▸ **WHAT TO PRODUCE**
Show, copied in full, each line below that contains the string "Click". Case counts.

== RECORDS SHOWN

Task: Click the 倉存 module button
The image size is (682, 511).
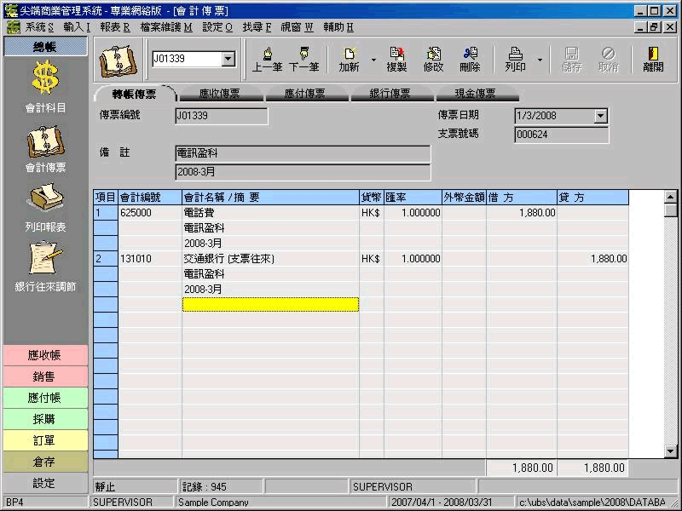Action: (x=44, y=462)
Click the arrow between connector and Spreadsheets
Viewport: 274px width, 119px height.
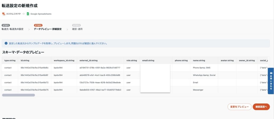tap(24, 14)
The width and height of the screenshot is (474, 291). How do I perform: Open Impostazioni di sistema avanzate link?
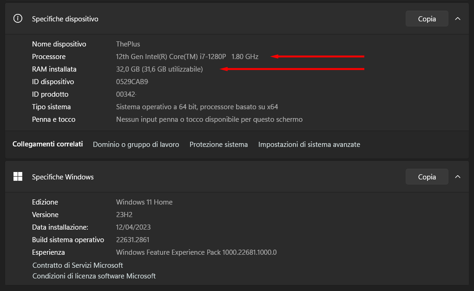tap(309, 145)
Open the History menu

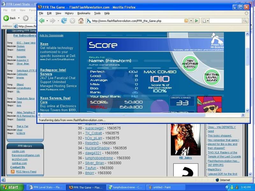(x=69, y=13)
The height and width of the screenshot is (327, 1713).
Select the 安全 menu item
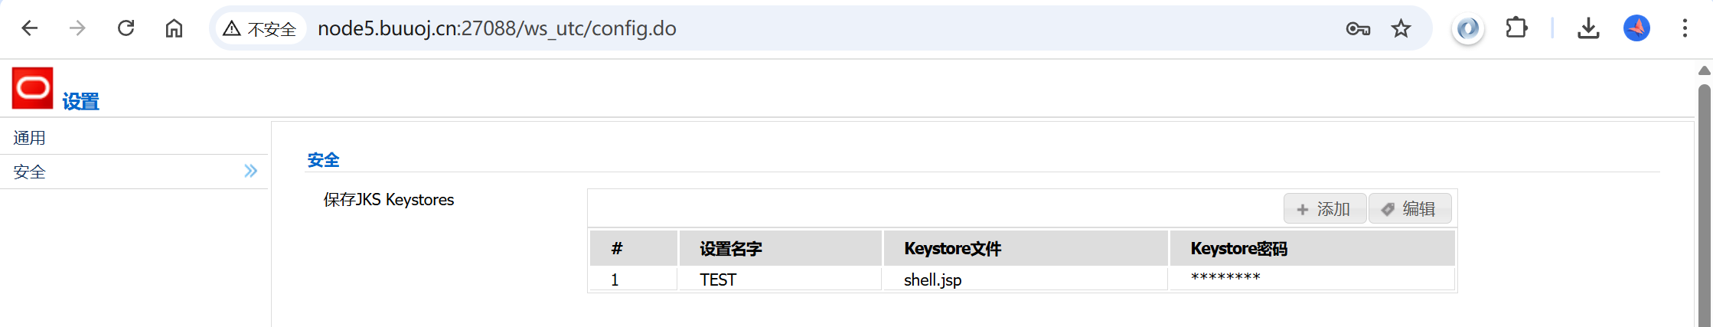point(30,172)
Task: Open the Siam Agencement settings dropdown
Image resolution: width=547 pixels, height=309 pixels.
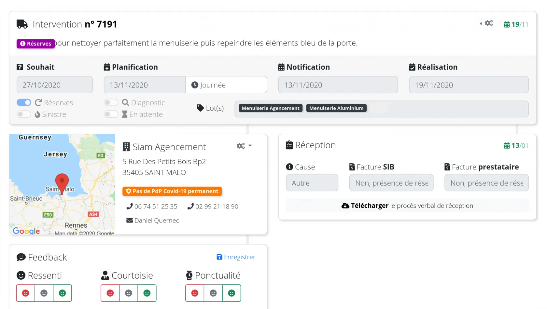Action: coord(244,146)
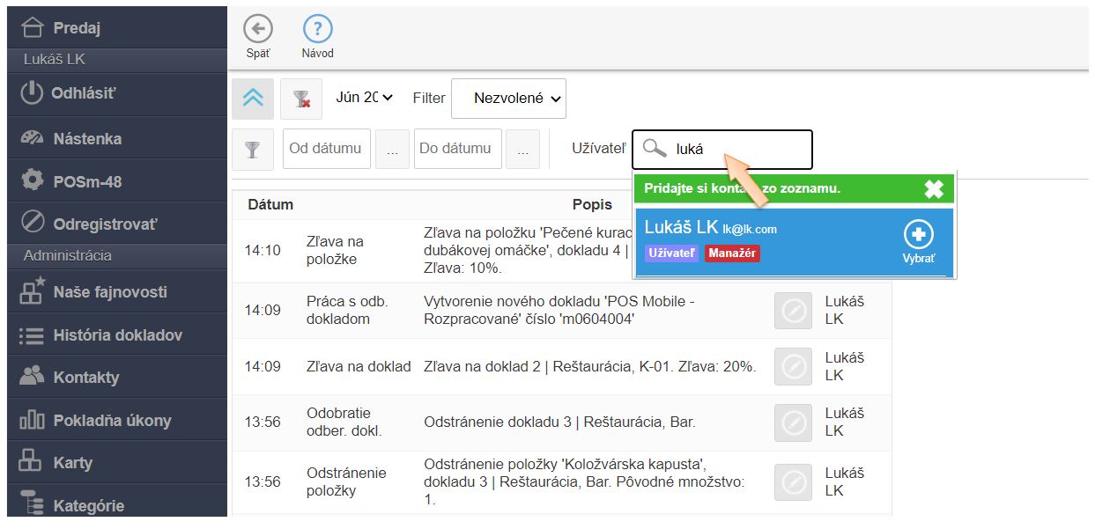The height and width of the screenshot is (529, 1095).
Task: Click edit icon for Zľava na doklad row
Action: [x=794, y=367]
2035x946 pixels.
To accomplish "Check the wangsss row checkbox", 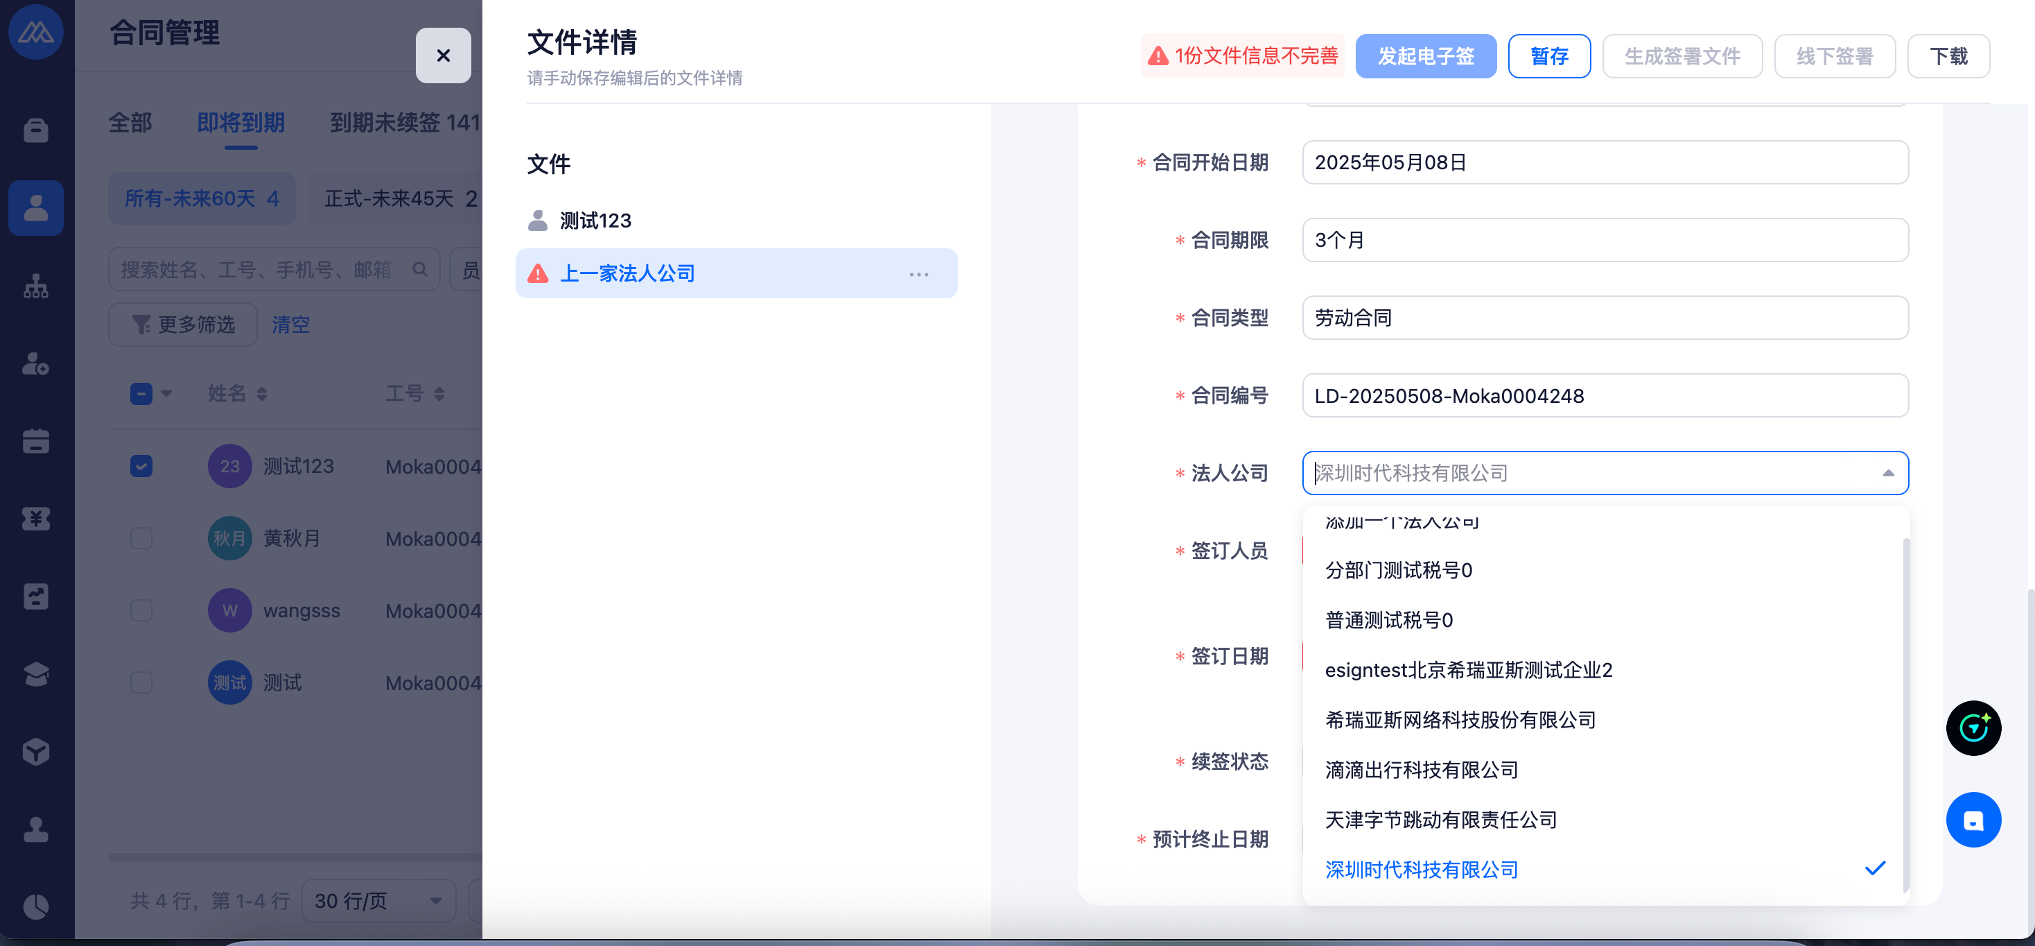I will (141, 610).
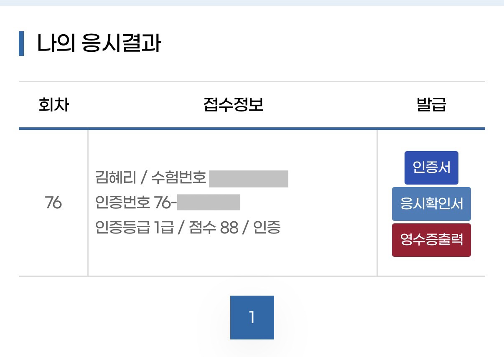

====

▸ **TASK RESULT**
Task: Click the 倉存 module button
Click the arrow between connector and Spreadsheets
Task: Click edit icon for Zľava na doklad row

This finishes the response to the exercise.